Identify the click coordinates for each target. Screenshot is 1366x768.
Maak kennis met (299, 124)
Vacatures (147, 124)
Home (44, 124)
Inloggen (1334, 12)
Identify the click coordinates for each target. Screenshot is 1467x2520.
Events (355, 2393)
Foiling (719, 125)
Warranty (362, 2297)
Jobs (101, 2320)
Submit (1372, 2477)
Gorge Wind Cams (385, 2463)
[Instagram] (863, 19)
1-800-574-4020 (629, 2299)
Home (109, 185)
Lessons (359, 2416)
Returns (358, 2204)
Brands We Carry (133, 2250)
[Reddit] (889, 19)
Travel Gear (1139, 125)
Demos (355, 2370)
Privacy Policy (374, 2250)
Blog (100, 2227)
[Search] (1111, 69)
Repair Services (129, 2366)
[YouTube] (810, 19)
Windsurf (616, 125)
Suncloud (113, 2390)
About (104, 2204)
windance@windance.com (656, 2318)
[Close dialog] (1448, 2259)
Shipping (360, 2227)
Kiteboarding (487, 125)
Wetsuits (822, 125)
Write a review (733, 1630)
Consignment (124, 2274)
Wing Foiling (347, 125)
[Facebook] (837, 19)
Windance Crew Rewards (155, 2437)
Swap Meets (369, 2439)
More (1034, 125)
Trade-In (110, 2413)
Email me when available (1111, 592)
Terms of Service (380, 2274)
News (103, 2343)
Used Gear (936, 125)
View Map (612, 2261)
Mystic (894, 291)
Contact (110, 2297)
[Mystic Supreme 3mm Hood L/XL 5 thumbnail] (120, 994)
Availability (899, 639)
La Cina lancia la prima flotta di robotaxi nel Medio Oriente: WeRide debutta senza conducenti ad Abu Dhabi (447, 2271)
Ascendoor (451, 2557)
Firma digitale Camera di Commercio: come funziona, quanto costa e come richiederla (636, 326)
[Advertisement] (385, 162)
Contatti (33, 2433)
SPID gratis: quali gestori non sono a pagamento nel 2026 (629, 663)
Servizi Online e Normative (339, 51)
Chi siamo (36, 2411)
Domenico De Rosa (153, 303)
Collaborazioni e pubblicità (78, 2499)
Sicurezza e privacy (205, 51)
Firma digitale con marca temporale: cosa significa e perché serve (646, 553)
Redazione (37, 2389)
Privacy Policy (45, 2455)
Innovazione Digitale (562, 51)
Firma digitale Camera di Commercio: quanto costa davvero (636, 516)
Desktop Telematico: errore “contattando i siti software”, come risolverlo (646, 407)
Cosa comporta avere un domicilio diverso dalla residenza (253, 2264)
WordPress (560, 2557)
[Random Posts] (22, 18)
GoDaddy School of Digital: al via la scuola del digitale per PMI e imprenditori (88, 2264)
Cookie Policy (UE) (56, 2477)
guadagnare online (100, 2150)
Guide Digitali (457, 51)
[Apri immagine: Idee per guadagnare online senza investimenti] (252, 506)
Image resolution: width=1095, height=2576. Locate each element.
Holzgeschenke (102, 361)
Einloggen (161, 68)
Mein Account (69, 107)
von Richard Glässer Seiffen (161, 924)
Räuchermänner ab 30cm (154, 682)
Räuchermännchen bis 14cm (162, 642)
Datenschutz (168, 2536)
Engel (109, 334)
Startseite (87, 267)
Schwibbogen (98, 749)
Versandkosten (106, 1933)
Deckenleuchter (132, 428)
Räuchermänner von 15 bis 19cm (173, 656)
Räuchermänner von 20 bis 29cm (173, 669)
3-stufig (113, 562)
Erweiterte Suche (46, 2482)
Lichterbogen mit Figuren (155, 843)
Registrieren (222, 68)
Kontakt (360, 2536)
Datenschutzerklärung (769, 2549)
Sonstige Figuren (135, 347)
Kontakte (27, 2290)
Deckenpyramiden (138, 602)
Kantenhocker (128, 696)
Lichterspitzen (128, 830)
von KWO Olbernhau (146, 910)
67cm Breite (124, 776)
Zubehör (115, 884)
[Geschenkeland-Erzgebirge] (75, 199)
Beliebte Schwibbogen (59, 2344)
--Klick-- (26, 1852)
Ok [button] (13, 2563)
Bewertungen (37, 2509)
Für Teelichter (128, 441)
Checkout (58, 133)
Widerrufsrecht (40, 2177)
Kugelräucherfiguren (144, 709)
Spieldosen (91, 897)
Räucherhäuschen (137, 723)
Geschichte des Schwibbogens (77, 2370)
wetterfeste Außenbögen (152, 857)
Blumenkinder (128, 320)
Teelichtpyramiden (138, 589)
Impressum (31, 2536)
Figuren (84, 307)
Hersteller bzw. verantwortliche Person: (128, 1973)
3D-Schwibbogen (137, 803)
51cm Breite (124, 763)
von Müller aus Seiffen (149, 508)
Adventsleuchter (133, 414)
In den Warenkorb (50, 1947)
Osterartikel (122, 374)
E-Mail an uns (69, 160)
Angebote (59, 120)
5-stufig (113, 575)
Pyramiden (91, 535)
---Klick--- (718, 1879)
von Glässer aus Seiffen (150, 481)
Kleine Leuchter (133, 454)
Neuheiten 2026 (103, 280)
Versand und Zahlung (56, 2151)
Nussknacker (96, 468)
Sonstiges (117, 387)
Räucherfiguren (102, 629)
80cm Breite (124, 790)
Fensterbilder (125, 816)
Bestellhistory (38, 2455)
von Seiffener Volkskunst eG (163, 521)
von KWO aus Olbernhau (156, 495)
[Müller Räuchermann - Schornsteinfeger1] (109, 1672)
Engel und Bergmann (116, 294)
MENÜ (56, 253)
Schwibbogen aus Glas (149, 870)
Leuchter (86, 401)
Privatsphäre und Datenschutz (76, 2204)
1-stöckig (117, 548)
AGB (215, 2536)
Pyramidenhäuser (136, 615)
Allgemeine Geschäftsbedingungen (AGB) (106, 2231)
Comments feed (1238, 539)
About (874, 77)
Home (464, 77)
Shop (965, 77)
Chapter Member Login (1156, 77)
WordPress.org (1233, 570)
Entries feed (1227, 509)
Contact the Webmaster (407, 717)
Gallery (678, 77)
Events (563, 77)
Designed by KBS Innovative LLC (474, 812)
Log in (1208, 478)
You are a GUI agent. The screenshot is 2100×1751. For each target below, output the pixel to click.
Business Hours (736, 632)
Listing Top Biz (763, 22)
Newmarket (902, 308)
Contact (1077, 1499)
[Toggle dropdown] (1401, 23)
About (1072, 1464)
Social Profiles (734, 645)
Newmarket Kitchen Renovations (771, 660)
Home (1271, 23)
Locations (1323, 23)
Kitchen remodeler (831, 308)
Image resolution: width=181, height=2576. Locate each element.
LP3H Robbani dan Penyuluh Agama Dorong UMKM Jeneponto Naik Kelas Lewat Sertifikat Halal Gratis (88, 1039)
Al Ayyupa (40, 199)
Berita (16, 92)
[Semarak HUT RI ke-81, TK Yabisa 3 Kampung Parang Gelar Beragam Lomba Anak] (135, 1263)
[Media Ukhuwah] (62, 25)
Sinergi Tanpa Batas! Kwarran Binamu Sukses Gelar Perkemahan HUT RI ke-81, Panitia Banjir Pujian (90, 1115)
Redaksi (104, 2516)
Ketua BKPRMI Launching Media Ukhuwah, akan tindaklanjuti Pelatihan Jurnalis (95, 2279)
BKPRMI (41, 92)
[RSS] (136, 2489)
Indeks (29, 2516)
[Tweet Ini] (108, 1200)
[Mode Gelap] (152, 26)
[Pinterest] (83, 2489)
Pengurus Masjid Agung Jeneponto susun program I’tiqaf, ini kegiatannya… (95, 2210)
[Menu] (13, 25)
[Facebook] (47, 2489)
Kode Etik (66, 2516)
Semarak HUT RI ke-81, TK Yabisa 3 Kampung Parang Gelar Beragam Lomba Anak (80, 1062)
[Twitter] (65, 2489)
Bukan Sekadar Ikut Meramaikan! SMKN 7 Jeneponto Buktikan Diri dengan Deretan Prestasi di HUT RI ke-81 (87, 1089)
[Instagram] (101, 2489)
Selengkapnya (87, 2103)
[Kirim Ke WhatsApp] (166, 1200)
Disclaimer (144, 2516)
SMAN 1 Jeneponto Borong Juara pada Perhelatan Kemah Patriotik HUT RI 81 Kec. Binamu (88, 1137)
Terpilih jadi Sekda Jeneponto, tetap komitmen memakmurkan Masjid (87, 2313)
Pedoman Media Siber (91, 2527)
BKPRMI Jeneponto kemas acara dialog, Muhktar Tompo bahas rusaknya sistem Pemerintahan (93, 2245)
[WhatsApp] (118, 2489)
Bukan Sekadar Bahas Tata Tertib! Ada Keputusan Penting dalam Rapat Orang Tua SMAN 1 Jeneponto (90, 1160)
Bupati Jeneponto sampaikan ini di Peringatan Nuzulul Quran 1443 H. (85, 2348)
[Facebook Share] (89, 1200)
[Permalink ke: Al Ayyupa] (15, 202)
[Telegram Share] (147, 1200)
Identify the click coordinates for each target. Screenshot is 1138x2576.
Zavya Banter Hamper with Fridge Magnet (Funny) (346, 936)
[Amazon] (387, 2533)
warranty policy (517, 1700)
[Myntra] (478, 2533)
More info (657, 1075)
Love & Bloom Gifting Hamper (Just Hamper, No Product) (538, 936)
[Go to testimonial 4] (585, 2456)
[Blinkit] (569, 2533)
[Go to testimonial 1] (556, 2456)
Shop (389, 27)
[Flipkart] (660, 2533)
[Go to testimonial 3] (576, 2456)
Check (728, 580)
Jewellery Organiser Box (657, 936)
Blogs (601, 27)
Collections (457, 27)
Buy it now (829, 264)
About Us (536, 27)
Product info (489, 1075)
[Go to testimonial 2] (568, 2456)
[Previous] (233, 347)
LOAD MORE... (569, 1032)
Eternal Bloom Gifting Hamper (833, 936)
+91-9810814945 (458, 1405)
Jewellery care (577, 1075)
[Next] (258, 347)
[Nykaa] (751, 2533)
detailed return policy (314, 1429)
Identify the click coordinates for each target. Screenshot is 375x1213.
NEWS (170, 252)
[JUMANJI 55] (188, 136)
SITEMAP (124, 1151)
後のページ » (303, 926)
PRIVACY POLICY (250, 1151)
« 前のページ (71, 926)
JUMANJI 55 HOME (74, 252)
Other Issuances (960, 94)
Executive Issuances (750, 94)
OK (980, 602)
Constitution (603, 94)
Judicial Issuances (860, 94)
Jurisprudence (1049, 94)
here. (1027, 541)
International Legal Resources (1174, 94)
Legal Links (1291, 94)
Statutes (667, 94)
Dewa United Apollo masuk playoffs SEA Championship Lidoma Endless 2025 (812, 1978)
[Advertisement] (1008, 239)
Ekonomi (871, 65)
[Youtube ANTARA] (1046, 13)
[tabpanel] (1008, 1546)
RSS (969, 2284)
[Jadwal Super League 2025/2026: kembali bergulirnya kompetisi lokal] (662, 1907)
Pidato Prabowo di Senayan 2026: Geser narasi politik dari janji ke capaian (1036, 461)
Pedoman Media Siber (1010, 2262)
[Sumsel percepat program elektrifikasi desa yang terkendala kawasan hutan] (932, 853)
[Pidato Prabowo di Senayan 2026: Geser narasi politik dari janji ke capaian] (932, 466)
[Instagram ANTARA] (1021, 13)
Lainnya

▸ **Exercise prompt**:
Using the entries above, output exactly the lines between the line holding "Datenschutz (168, 2536)" and the line holding "Sonstige Figuren (135, 347)", end lines included, and nothing more.

▸ **Output**:
Datenschutz (168, 2536)
Engel (109, 334)
Startseite (87, 267)
Schwibbogen (98, 749)
Versandkosten (106, 1933)
Deckenleuchter (132, 428)
Räuchermänner von 15 bis 19cm (173, 656)
Räuchermänner von 20 bis 29cm (173, 669)
3-stufig (113, 562)
Erweiterte Suche (46, 2482)
Lichterbogen mit Figuren (155, 843)
Registrieren (222, 68)
Kontakt (360, 2536)
Datenschutzerklärung (769, 2549)
Sonstige Figuren (135, 347)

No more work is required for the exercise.